Test coverage includes:

  • Algorithm correctness: All algorithms tested for basic functionality
  • Round-trip verification: KEM encapsulation/decapsulation, signature sign/verify
  • Key generation: Validates key sizes match specifications
  • Cross-environment: Node.js and browser (jsdom) compatibility
  • Error handling: Validates proper error messages and types
  • Memory safety: Ensures cleanup via destroy() methods
  • Edge cases: Empty messages, invalid signatures, destroyed instances

Contributing

Contributions are welcome! Please:

  • Tests must pass: Run bun run test (or npm run test) and deno test --allow-read --allow-write --allow-run --allow-env --no-check tests/deno/ before submitting
  • Follow existing code style: Use ESM, async/await, JSDoc comments (if not using the generator script)
  • Document public APIs: Add comprehensive JSDoc for all exported functions and classes (if not using the generator script)
  • Security first: Consider security implications, especially for cryptographic operations
  • Consistency matters: Follow established patterns in existing wrappers (if not using the generator script)

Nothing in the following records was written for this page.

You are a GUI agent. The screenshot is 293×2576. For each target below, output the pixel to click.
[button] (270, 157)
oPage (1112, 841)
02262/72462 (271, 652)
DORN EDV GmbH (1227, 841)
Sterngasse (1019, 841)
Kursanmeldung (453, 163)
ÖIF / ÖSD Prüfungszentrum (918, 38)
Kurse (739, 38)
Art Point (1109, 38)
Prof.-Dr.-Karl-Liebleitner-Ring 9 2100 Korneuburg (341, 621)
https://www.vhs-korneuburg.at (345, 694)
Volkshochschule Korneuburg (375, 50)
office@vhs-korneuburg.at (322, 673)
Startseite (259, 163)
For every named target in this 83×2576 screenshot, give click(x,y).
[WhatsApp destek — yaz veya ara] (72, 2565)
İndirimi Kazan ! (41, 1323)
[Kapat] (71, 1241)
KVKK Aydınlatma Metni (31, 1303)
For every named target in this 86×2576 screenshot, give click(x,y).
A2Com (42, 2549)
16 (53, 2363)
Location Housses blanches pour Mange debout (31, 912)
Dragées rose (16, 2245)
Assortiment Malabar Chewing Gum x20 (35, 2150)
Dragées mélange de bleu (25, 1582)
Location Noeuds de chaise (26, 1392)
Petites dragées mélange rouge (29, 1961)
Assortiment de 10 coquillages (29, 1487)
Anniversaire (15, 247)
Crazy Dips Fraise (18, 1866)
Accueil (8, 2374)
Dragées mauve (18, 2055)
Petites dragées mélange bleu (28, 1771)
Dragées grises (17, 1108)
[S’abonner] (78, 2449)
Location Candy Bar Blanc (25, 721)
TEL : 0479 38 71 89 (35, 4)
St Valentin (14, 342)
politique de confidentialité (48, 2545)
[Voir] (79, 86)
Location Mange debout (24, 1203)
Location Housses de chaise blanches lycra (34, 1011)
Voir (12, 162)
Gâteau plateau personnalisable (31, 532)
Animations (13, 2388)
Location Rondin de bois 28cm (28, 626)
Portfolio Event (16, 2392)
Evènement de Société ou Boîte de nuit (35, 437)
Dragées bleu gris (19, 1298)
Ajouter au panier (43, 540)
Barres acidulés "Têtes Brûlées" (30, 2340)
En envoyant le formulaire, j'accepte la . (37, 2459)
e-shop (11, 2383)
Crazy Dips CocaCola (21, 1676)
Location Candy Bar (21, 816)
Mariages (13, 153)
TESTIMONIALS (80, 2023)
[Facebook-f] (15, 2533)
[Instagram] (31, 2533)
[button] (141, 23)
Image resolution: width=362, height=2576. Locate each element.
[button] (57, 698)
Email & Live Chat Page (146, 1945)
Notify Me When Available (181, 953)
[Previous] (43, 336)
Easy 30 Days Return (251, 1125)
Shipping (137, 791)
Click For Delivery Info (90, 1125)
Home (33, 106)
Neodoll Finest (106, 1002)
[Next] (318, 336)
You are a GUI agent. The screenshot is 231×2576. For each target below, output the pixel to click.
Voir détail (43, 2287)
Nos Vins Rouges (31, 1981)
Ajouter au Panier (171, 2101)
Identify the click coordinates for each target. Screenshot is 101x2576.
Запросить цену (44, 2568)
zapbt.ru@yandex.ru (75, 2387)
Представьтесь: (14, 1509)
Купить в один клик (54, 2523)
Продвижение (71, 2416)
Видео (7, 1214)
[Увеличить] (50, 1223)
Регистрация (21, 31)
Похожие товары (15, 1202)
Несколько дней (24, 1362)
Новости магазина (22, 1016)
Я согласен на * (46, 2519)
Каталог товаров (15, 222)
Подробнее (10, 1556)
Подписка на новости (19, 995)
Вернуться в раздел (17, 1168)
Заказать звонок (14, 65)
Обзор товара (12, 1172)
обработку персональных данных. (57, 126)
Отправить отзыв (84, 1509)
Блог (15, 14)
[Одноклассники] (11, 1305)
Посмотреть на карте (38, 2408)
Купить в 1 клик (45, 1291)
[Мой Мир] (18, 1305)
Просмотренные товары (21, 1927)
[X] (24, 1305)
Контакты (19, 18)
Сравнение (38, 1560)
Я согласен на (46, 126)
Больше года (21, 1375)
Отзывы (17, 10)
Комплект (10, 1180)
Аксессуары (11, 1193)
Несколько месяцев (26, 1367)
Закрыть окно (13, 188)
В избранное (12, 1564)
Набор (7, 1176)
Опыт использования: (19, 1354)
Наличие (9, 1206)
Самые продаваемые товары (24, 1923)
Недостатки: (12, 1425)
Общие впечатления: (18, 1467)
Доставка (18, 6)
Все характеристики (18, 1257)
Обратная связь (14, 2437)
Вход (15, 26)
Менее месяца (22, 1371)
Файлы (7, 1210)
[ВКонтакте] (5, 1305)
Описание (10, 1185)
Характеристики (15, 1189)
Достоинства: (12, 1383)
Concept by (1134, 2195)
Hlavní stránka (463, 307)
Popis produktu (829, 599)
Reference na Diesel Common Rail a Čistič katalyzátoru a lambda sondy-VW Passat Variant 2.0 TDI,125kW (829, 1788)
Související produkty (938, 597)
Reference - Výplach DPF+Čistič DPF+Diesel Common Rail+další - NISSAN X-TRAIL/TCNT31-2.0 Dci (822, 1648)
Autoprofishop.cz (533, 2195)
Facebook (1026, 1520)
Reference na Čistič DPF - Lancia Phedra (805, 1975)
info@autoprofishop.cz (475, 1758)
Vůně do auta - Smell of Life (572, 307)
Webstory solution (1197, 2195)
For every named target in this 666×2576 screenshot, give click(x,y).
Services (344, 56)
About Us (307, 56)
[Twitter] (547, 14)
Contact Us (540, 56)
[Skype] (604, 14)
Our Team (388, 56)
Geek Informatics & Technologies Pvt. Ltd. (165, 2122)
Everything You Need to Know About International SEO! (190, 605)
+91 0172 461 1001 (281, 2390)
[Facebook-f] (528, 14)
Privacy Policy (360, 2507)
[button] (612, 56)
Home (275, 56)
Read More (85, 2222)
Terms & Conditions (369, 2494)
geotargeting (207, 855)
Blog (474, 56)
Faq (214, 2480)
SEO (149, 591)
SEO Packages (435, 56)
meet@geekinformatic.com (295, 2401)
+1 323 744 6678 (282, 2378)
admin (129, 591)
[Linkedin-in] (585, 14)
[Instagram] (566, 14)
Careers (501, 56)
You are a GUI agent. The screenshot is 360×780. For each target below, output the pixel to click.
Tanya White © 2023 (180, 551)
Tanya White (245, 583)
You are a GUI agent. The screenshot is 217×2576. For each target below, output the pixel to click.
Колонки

For larger changes, open an issue first to discuss the approach.

Development Workflow

  1. Fork the repository
  2. Create a feature branch
  3. Install dependencies: bun install (or npm install, pnpm install, etc.)
  4. Make your changes (add tests if applicable)
  5. Run tests: bun run test (or npm run test)
  6. Build and test locally
  7. Submit a pull request

Package Manager Notes

# Using bun (recommended/default for contributors)
bun install
bun run test
bun run build

# Using npm
npm install
npm run test
npm run build

# Using pnpm
pnpm install
pnpm runtest
pnpm run build

# Using yarn
yarn install
yarn run test
yarn run build

Contributions that add new algorithm wrappers, improve documentation, add tests, or enhance the build system are especially appreciated.

Documentation

License

MIT License - see LICENSE.md for details.

Acknowledgments

Versioning

This library's version tracks the bundled LibOQS version:

  • @openforge-sh/liboqs 0.14.0 includes LibOQS 0.14.0

Disclaimer

This library provides access to cryptographic algorithms believed to be quantum-resistant based on current research. The field of post-quantum cryptography is evolving. Algorithm support may change as research advances. Always consult with cryptographic experts for production deployments and follow NIST recommendations.

The LibOQS project states: "WE DO NOT CURRENTLY RECOMMEND RELYING ON THIS LIBRARY IN A PRODUCTION ENVIRONMENT OR TO PROTECT ANY SENSITIVE DATA." This guidance applies to this JavaScript/WebAssembly wrapper as well.